On the other hand, another photo detector detects an incident light quantity by cutting some components of particular wavelengths.
For example, a solar-radiation sensor is used in an automotive air-conditioning system. To detect any change in the thermal energy derived from solar radiation, a semiconductor element used in this solar-radiation sensor has a wavelength sensitivity ranging from 400 nm to 1,200 nm as characterized by a spectral sensitivity shown in FIG. 12.

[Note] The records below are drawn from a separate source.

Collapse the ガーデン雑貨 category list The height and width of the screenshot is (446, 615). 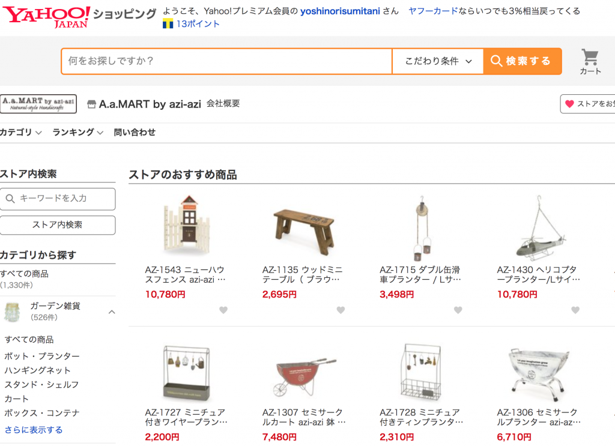pyautogui.click(x=111, y=312)

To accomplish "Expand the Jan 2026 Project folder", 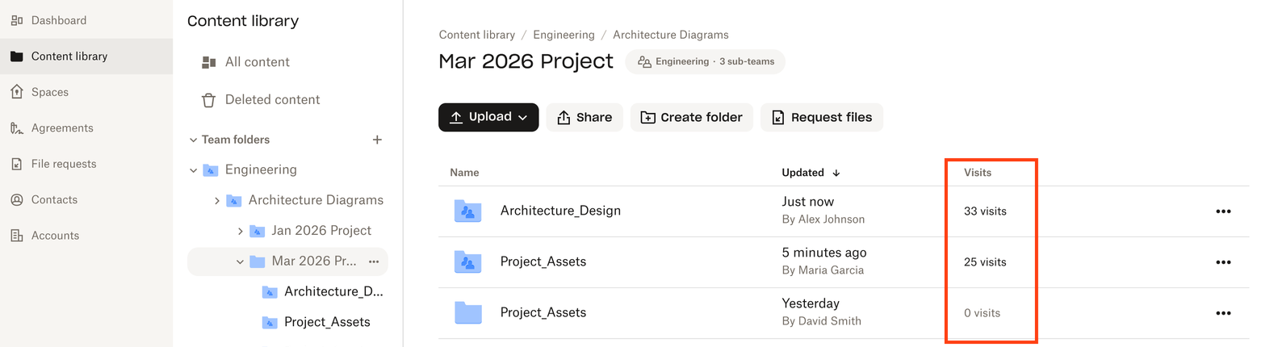I will [241, 232].

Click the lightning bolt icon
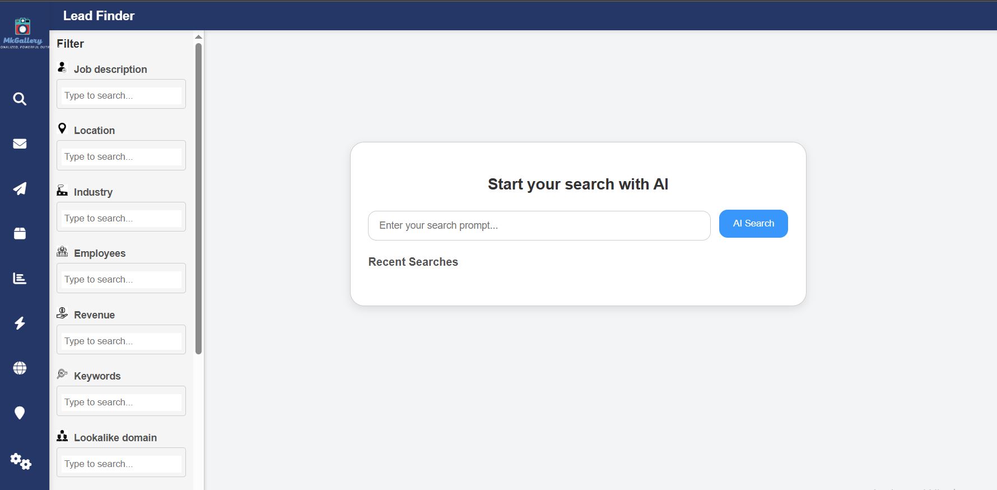[20, 323]
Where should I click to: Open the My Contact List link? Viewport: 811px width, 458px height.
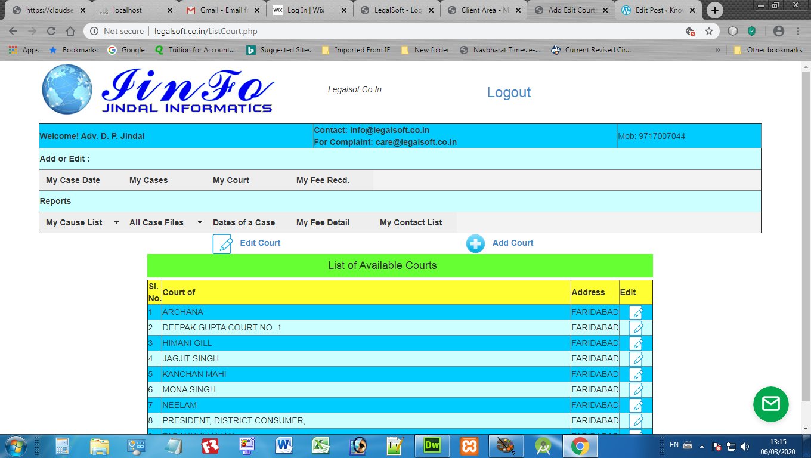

This solar-radiation sensor has an incident light window permitting light to enter through a glass. A visible ray cutting agent is used to cut some components of light having wavelengths in the range of 400 nm to 700 nm. By the adoption of this visible ray cutting agent, the solar-radiation sensor can detect a solar-radiation quantity corresponding to the light components having wavelengths in the range of 700 nm to 1,200 nm. An output signal of the solar-radiation sensor is sent to a controller of the automotive air-conditioning system that controls the temperature in a compartment of an automotive vehicle automatically.
Furthermore, a light sensor is used in an automatic lighting system. To detect any change of surrounding brightness, a semiconductor element used in this light sensor has a wavelength sensitivity ranging from 400 nm to 1,200 nm as characterized by a spectral sensitivity shown in FIG. 13. The light sensor detects a light quality corresponding to all the light components whose wavelengths are within the entire range of 400 nm to 1,200 nm. An output signal of the light sensor is sent to a controller of the automatic lighting system that turns on and off the lights of an automotive vehicle automatically in accordance with surrounding brightness (i.e., in response to daylight and dark).
In this manner, for automotive vehicles, two different sensors are used for both the air-conditioning system and the automatic lighting system.
Using the above-described solar-radiation sensor as a light sensor is not preferable, because the photo semiconductor element having the spectral sensitivity shown in FIG. 12 has a strong sensitivity to an infrared ray. As a recent advanced optical system, there is a plate number recognition system for optically reading a plate number of a vehicle passing nearby. This type of recognition system emits an infrared ray with a peak of 900 nm, for example. When a vehicle with the above sensor passes by this kind of recognition system in the dark, the sensor possibly reacts against the infrared ray and the vehicle lights will be suddenly turned off.
From the foregoing reasons, it was impossible to use a single solar-radiation sensor for both of the automotive air-conditioning system and the automatic lighting system.
Furthermore, changing the spectral sensitivity of a photosensor is not easy. This requirement possibly causes a change of wafer material or forces to change the manufacturing processes. In other words, manufactured parts will be special products rather than standard products. This will lead to an increase of costs.